## O que fazer
Por favor, duplique sem nenhuma alteração as linhas dos registros começando na linha que contém "This screenshot has height=365, width=796." e terminando na linha que contém "Switch to the", incluindo as duas.

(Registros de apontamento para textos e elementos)
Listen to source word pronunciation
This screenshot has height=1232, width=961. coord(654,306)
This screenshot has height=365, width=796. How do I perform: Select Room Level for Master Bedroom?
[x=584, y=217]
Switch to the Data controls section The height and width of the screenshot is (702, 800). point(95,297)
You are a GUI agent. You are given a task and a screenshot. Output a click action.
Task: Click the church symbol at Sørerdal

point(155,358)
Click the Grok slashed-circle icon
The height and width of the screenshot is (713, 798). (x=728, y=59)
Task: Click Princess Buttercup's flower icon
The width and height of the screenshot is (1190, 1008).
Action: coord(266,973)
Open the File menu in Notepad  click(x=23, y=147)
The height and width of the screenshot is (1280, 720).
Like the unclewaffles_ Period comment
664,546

## Resposta esperada
This screenshot has height=365, width=796. How do I perform: Select Room Level for Master Bedroom?
[x=584, y=217]
Switch to the Data controls section The height and width of the screenshot is (702, 800). point(95,297)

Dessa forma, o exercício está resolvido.